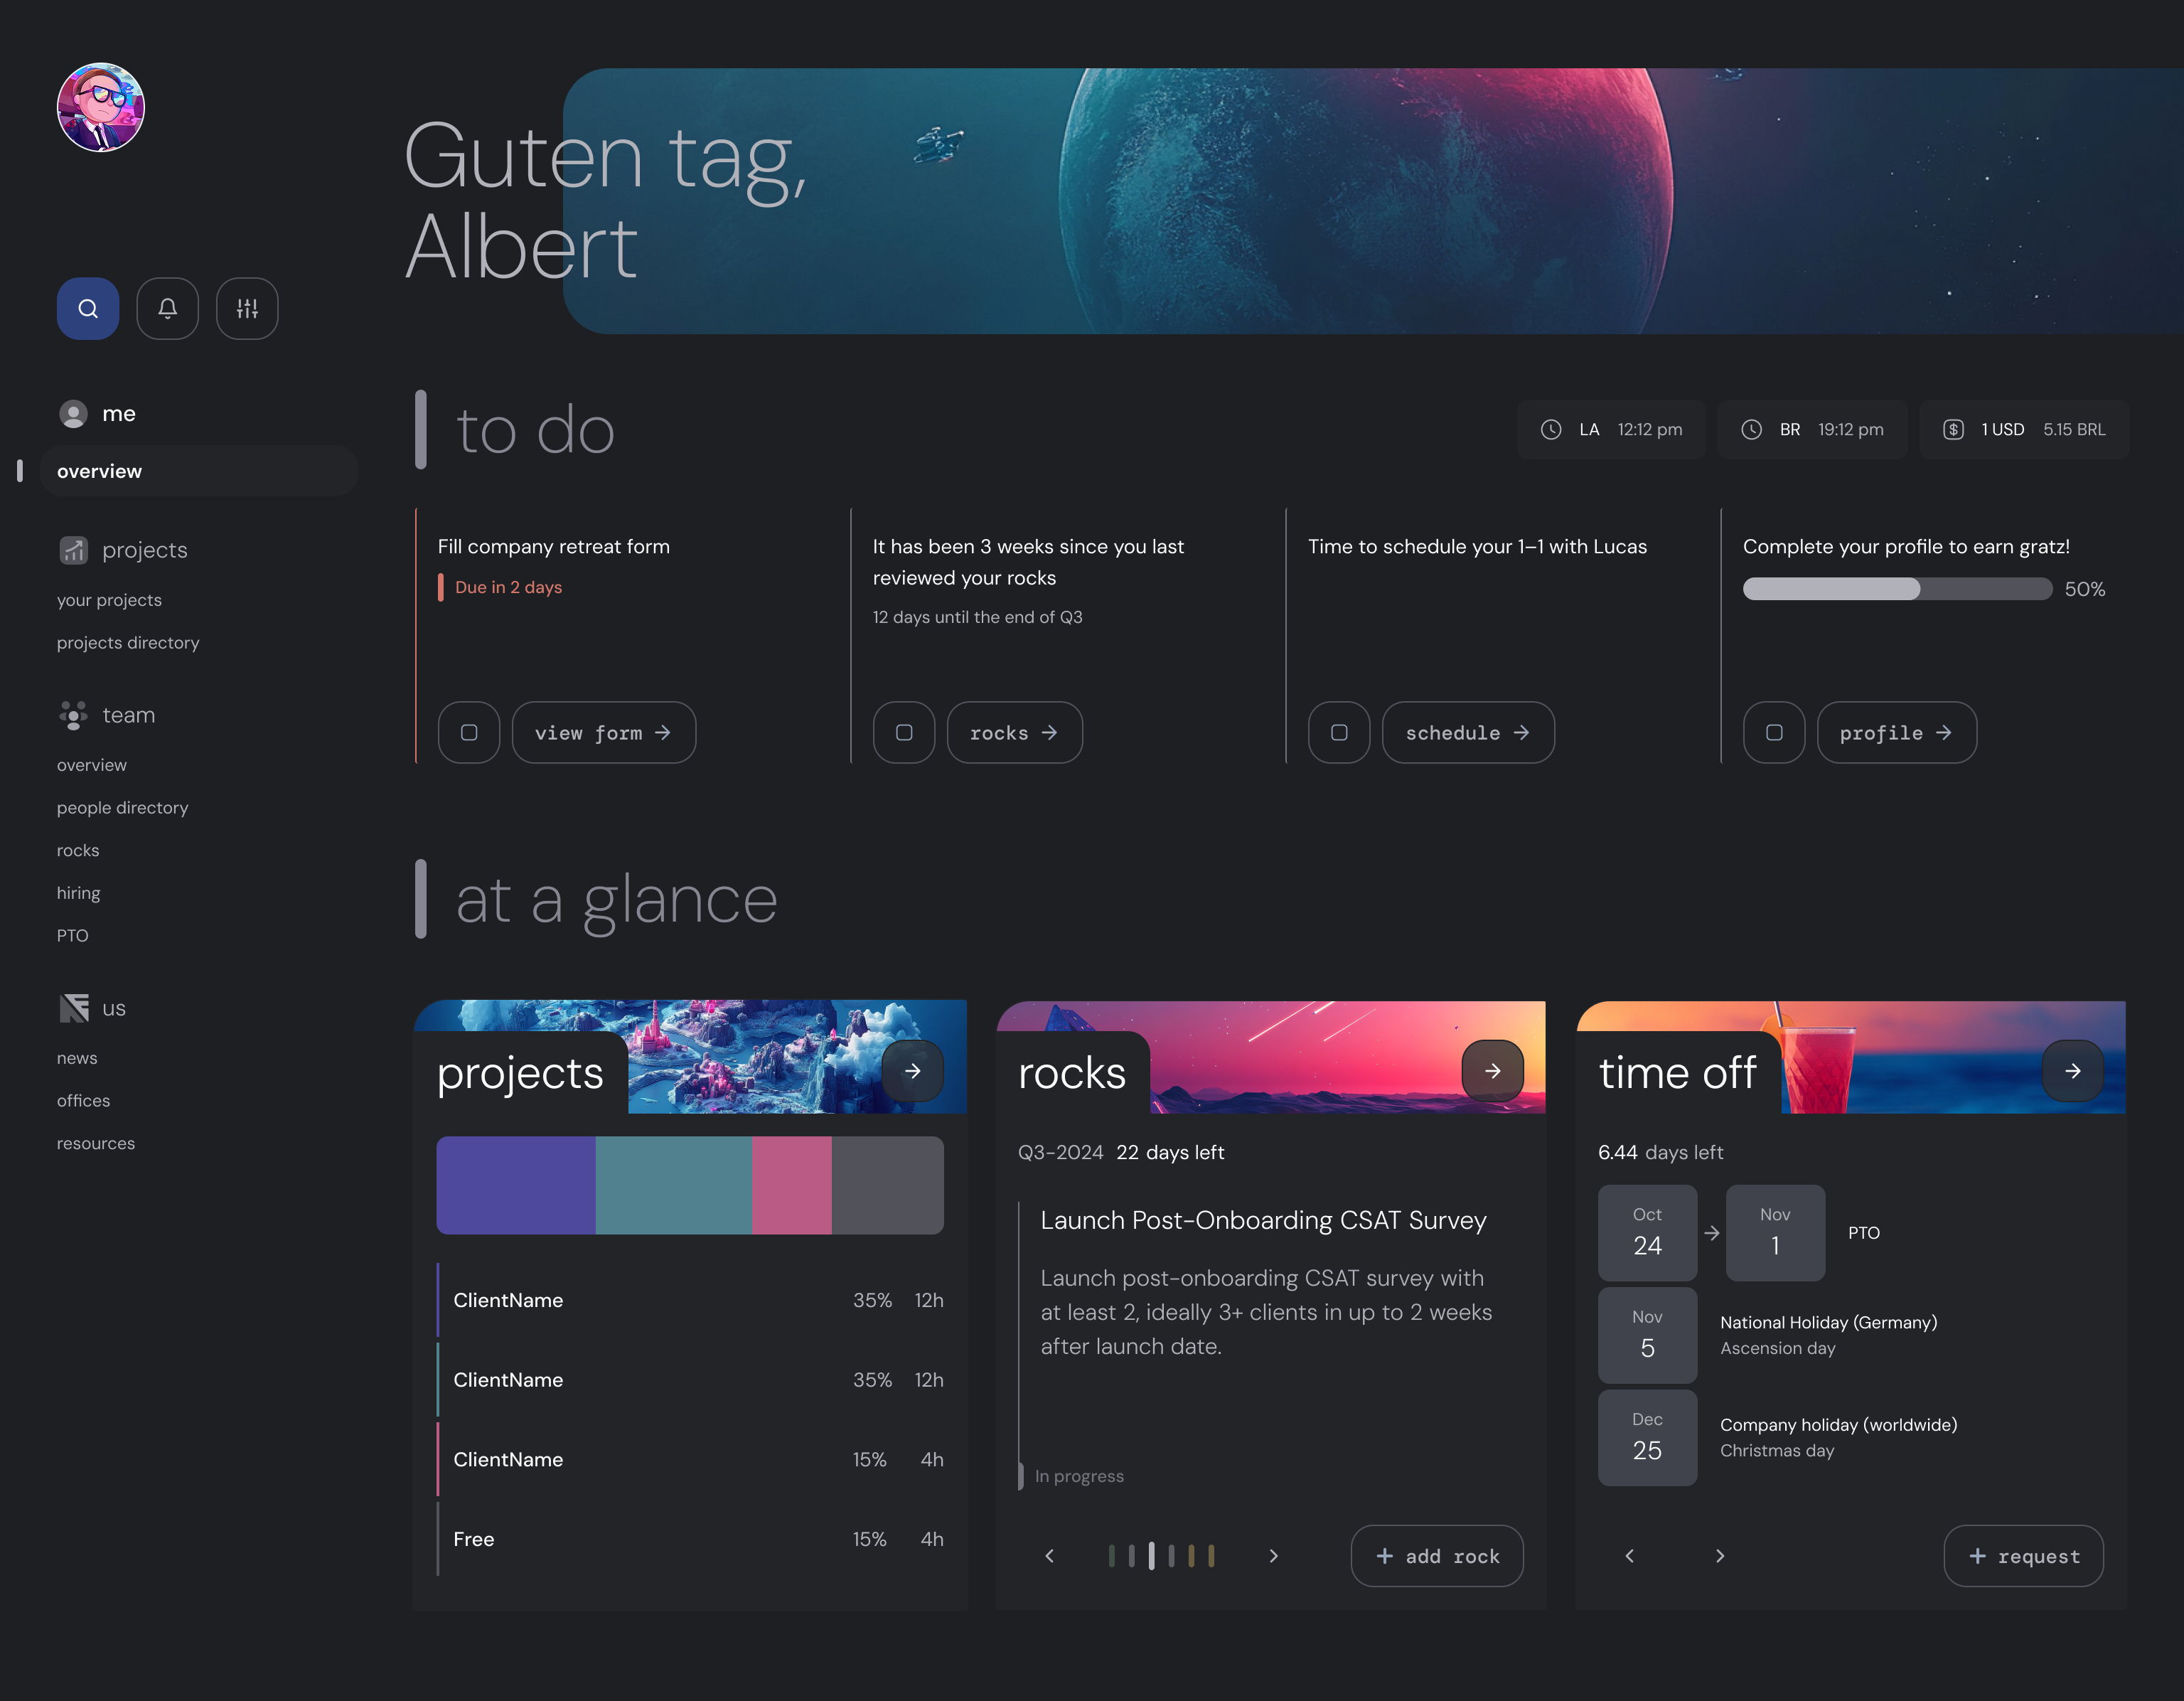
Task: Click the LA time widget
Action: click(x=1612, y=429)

==

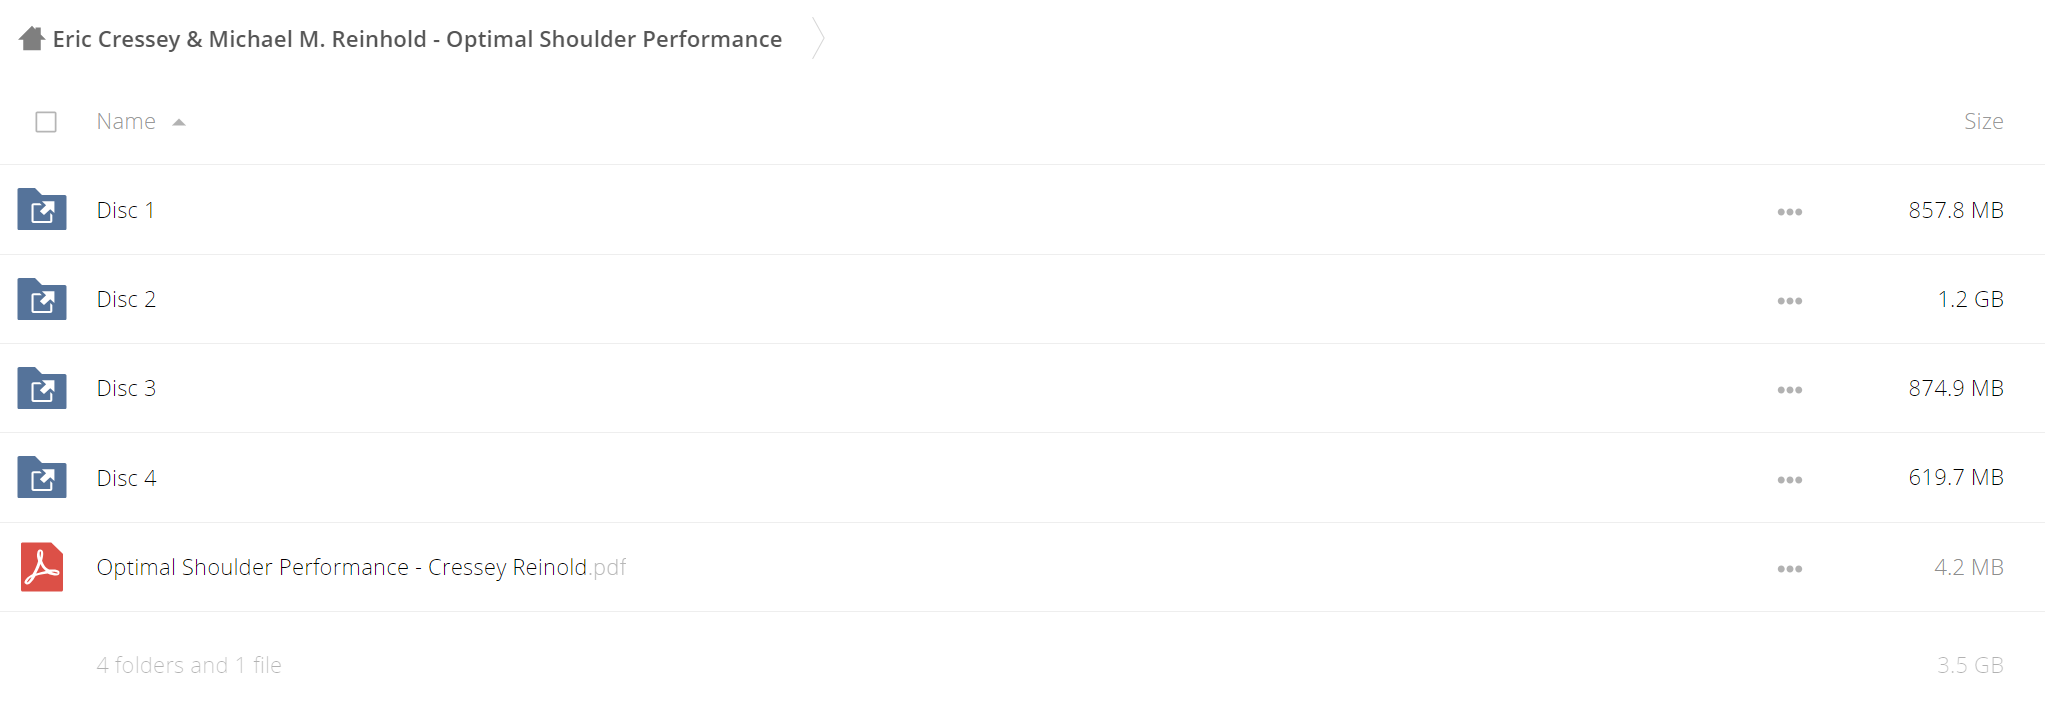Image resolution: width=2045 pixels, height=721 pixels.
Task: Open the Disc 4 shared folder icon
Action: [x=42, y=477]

**Set exercise**
Identify every line of the records that contains the word "Task", matching case exactly, and copy each of those lines.

**Response**
Task: Click the LA time widget
Task: Open the Disc 4 shared folder icon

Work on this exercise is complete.